STUDY MATERIAL
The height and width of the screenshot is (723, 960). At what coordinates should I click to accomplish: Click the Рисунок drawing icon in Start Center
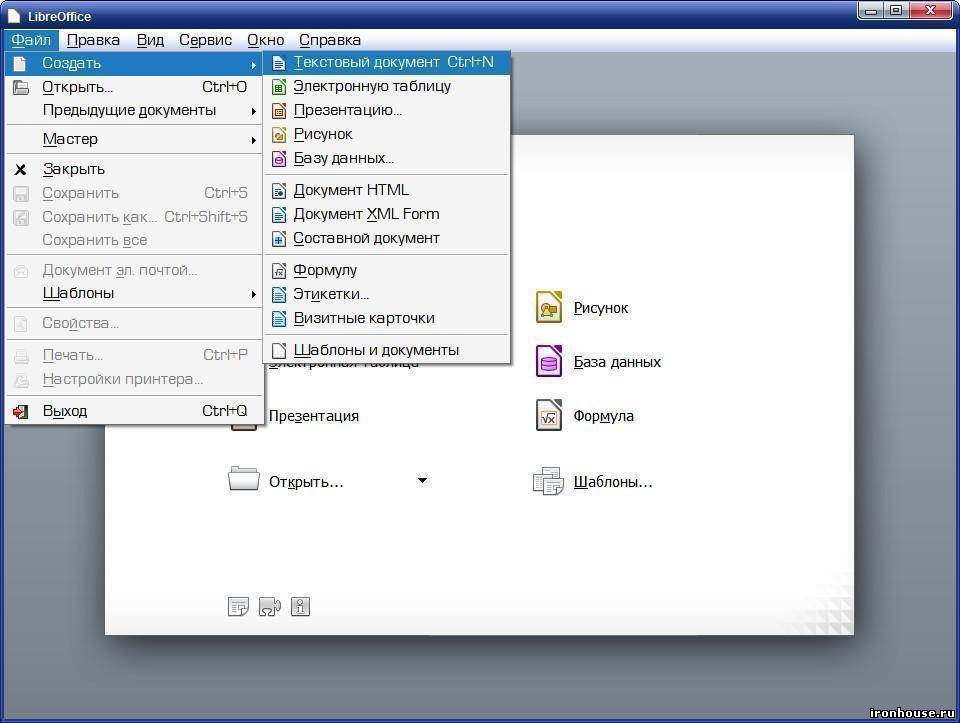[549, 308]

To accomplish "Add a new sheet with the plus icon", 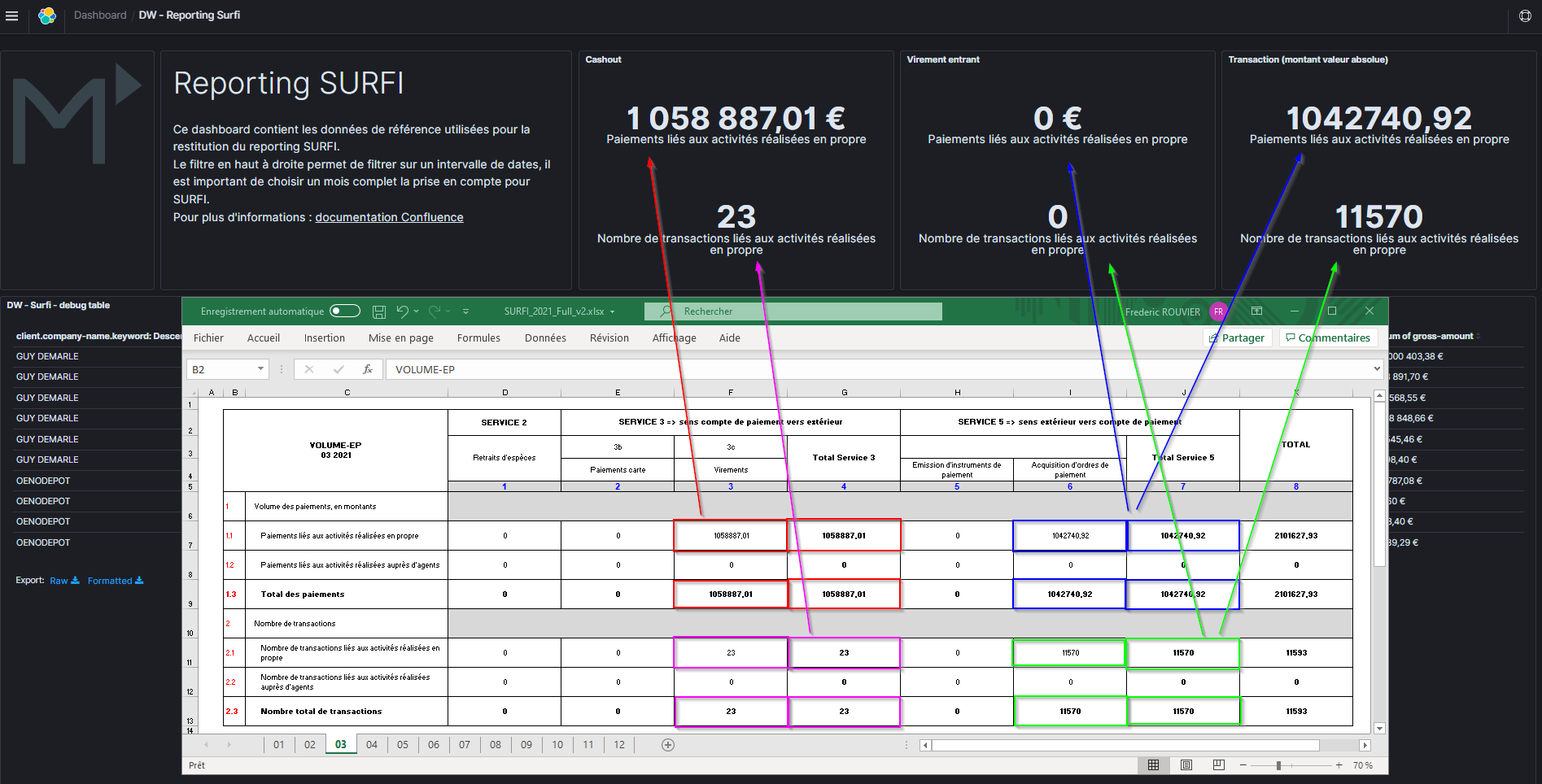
...
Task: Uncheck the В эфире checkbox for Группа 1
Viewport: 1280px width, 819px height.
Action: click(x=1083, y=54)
* * *
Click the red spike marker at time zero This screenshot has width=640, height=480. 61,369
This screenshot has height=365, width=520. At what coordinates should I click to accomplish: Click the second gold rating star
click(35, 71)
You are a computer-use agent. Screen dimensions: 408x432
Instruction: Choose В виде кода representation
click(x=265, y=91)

WORK INSTRUCTIONS
From the data above, return exactly the lines from the one with "The height and" up to and including the one with "a new sheet". Pictures do not go in the copy.

OUTPUT OF THE EXERCISE
The height and width of the screenshot is (723, 960). At what coordinates should I click to accomplish: Click the Рисунок drawing icon in Start Center
[549, 308]

To accomplish "Add a new sheet with the plus icon", 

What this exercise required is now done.